Carrianne Ekberg, executive director of the alliance, pitched the idea to the city’s parks commission in November and presented designs for several playground possibilities.
The Alliance’s first choice for the playground was Soundview Forest, across from the Tides Tavern, but the organization is flexible about the location, Ekberg said. She added that the alliance’s designer, Reikow Landscape Design, put together a “very elaborate plan” that could be “scaled back to determine what might make the biggest difference in the space with minimal impact.”
In a subsequent email, Ekberg said that the alliance’s board of directors hasn’t yet approved the playground idea and that plans are “on hold.” She said that the designs “were all just ideas to see if the Parks Commission would be open to supporting a playground in the waterfront district. We also aren’t set on Soundview Forest park and do not currently have a location in mind.”
Former mayor weighs in
The playground proposal prompted a letter to parks commissioners from former mayor Kit Kuhn. Kuhn won the support of 71 percent of voters in November 2017 on an anti-development platform.
Before Kuhn’s election, a group led by the Cheney Foundation announced plans to build a gated community of high-end condominiums on the forested land.
In March 2018, just months after taking office, Kuhn negotiated the purchase the property from the Erivan Haub family. Billionaire Haub owned supermarkets throughout Europe and had deep connections to Pierce County, including a waterfront home in Gig Harbor in addition to other local properties.
“Literally thousands of citizens were thrilled with the preservation of this forest of over 300 trees over 100 years old,” Kuhn wrote in his letter to the parks commission. He added that the goal upon purchase of the property was “to keep the park rural so as not to disturb the trees, tree roots, the future of the nesting heron and the natural beauty.”

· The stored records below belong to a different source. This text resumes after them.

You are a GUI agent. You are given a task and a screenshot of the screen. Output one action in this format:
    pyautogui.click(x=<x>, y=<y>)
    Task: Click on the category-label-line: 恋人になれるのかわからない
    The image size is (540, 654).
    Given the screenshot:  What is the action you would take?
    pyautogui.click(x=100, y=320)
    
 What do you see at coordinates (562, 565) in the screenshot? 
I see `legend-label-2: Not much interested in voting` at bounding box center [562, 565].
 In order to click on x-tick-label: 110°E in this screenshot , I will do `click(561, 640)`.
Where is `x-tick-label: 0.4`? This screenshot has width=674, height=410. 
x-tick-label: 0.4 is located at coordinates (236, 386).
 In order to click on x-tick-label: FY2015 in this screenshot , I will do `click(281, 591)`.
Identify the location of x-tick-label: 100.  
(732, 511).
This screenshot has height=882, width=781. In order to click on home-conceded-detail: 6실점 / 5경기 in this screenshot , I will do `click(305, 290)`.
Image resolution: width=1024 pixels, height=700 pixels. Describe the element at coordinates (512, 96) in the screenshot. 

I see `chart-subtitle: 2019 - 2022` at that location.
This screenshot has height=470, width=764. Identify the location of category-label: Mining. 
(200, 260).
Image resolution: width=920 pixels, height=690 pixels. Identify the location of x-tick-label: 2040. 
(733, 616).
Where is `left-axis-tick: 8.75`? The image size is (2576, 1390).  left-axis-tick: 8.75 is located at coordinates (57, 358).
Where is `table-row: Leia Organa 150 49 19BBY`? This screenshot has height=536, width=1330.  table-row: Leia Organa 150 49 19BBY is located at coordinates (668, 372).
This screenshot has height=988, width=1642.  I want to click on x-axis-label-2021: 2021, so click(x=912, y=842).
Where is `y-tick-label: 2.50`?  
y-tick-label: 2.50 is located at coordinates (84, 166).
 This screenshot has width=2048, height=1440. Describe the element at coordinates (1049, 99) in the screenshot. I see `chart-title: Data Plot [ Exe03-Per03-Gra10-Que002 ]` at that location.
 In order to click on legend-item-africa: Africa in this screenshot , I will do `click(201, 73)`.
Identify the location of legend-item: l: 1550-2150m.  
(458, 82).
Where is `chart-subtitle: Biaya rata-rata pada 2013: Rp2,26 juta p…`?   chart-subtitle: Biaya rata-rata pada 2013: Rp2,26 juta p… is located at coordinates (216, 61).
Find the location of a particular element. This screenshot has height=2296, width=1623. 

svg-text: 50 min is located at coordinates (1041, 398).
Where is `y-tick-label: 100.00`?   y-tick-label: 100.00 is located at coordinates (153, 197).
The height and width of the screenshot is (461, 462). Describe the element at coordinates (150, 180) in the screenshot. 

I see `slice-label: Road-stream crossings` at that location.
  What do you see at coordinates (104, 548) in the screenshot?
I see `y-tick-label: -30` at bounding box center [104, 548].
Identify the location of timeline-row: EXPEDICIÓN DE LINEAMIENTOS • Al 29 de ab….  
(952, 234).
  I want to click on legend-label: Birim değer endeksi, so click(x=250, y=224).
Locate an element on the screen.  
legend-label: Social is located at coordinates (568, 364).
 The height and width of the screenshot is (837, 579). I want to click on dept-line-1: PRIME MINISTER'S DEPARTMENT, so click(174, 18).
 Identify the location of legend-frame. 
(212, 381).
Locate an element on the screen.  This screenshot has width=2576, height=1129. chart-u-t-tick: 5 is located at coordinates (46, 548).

The proposed playground would have to be ADA accessible, which would add significantly to costs, he wrote.
Deed allows changes to forest land
City Parks Administrator Jennifer Haro said the deed for the property does not prohibit “development of a playground, especially if all the trees are retained.
The deed requires the property to be used “as a park, nature preserve, and/or similar public use in which substantial trees and vegetation are retained except in areas of active public use,’” Haro wrote in an email.
Parks Commissioner Justin Teerlinck said that he had “no idea why this playground should even exist. I see no connection between building a playground and increasing business downtown or how this will lead to a return on investment of people buying more lattes.”
The parks commission will meet at 5:30 p.m. Jan. 3. As of Dec. 27, the meeting agenda was not available on the city’s website.